Directions.
Find how many lines below hold "will", then state that number by itself.

Items from a data source.
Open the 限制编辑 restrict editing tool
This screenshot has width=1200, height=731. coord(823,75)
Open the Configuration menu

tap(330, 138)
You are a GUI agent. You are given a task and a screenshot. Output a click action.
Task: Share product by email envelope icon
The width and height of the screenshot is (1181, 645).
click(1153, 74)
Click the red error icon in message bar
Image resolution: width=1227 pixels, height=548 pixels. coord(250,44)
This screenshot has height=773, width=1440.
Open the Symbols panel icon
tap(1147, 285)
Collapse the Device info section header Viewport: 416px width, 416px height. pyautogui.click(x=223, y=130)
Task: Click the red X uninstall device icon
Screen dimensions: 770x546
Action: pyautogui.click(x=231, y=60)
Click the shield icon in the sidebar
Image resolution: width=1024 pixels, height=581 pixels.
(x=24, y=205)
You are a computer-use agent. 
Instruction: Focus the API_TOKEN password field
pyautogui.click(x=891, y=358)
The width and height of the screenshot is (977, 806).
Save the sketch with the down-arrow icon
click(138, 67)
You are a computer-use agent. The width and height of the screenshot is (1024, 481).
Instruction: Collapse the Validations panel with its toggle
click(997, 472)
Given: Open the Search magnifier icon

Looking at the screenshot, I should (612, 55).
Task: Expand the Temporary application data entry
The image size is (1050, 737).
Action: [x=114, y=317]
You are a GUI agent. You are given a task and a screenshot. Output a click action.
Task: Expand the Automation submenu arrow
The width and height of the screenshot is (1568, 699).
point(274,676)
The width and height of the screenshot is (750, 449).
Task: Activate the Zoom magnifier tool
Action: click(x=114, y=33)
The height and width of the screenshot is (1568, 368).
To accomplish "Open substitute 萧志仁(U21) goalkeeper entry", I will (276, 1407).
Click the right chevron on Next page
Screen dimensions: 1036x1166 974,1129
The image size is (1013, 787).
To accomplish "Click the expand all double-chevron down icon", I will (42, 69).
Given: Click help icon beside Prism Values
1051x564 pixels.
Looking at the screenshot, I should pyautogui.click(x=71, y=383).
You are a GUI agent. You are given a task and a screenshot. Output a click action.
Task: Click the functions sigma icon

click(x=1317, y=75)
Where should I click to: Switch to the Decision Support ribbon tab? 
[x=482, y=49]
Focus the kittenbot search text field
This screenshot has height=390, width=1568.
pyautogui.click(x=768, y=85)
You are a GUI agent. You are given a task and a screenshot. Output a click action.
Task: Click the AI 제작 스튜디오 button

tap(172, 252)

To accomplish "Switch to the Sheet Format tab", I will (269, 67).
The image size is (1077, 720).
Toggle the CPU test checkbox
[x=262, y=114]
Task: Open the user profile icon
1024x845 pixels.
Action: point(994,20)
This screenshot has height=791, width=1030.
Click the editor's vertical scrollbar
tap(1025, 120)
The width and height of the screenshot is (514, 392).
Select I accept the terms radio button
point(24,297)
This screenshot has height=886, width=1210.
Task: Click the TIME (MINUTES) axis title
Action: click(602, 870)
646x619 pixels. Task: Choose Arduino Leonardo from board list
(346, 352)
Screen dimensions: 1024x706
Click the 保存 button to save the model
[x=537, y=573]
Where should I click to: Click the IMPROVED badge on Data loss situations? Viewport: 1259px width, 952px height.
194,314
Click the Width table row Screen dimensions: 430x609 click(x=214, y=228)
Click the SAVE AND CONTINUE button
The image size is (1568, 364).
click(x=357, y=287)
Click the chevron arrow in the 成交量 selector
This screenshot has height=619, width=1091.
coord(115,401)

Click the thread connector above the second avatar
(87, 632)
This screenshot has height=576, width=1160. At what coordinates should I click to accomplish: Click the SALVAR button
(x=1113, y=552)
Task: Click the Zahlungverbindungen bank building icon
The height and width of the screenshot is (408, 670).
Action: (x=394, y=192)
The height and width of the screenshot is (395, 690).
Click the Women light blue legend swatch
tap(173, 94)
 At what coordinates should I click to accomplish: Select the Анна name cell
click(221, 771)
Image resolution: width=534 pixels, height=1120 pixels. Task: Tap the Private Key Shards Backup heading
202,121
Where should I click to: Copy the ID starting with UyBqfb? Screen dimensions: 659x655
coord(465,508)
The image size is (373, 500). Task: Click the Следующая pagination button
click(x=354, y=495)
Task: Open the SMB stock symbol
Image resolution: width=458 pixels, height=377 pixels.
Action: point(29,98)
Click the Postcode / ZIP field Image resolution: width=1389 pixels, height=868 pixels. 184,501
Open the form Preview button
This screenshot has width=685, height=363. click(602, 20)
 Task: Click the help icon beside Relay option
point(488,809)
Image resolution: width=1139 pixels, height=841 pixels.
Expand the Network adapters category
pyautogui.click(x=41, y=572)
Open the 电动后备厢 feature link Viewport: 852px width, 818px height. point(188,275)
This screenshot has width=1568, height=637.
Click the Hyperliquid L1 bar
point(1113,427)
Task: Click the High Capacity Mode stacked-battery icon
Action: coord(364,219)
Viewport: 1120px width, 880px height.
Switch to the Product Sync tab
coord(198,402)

Result below.
3